# Input data:
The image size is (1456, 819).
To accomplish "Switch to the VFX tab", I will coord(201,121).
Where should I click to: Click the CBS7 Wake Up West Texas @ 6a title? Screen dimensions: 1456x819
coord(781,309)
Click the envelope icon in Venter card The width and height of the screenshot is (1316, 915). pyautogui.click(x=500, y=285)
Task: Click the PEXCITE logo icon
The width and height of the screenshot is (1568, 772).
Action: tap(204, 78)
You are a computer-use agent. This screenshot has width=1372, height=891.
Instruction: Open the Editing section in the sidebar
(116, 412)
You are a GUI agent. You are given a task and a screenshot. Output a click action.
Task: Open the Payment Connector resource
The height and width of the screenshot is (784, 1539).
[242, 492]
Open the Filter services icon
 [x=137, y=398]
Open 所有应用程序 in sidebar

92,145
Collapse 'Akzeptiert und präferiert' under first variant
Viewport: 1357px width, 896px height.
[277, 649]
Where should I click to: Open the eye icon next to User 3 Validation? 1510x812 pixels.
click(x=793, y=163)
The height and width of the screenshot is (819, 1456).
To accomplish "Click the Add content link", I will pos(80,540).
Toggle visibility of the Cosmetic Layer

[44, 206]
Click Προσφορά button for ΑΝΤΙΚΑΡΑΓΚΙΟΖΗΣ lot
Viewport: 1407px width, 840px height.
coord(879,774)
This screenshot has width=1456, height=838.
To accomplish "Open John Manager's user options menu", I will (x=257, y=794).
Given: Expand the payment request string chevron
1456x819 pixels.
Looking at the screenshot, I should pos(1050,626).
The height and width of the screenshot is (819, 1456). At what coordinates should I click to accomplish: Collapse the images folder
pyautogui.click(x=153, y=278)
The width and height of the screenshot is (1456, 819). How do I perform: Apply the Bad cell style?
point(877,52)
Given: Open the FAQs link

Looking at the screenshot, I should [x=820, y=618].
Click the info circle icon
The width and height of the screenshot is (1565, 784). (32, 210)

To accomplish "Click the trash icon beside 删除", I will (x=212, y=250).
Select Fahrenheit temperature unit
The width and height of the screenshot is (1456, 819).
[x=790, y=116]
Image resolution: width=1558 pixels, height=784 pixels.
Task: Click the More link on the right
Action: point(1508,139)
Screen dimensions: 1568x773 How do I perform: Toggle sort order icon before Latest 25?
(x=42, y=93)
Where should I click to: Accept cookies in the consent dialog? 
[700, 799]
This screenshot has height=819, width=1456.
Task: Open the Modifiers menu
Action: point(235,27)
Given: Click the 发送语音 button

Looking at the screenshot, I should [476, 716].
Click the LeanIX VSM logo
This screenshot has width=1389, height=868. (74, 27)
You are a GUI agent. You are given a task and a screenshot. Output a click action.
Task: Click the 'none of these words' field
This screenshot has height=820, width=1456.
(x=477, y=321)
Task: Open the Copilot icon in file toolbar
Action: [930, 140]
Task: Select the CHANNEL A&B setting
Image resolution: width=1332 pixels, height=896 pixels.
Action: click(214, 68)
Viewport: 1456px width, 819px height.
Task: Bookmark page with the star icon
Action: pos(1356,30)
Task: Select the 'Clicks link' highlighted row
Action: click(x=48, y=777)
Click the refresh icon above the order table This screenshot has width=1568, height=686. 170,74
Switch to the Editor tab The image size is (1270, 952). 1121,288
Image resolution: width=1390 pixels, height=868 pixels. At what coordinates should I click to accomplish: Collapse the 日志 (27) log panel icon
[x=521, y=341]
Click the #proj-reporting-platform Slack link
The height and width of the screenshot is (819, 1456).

# Exercise:
Among the lines of the data, identify those with the word "Switch". Copy each of them.

# Result of the task:
To accomplish "Switch to the VFX tab", I will coord(201,121).
Switch to the Editor tab The image size is (1270, 952). 1121,288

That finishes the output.